Data rows:
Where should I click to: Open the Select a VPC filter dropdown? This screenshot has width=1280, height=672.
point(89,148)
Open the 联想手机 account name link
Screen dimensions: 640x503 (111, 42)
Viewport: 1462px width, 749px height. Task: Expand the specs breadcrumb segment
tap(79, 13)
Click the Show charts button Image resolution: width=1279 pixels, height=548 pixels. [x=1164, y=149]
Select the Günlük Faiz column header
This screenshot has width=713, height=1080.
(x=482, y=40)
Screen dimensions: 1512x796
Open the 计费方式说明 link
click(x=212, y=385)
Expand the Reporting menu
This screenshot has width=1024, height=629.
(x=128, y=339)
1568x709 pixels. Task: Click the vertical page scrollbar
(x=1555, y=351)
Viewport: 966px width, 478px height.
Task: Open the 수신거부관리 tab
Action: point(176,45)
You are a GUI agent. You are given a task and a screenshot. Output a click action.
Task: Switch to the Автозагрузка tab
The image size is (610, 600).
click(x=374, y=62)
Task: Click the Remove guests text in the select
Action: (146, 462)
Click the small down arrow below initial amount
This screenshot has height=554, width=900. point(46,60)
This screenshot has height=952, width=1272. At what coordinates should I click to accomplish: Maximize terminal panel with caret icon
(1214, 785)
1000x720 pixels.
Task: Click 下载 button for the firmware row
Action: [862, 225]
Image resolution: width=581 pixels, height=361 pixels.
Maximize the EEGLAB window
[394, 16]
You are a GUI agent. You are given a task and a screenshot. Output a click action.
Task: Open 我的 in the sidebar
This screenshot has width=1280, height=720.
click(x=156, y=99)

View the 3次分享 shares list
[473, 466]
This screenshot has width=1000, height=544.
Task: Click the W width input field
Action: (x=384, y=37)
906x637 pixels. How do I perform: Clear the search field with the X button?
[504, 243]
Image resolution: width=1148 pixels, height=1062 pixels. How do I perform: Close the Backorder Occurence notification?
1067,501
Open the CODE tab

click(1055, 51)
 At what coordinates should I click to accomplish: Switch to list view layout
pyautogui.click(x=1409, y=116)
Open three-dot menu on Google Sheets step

Challenge:
Put the lines starting at the one containing "906x637 pixels. How" and ending at the one containing "click(1055, 51)" into a JSON list of strings, one string per line, leaving out blank lines.

Solved problem:
[
  "906x637 pixels. How do I perform: Clear the search field with the X button?",
  "[504, 243]",
  "Image resolution: width=1148 pixels, height=1062 pixels. How do I perform: Close the Backorder Occurence notification?",
  "1067,501",
  "Open the CODE tab",
  "click(1055, 51)"
]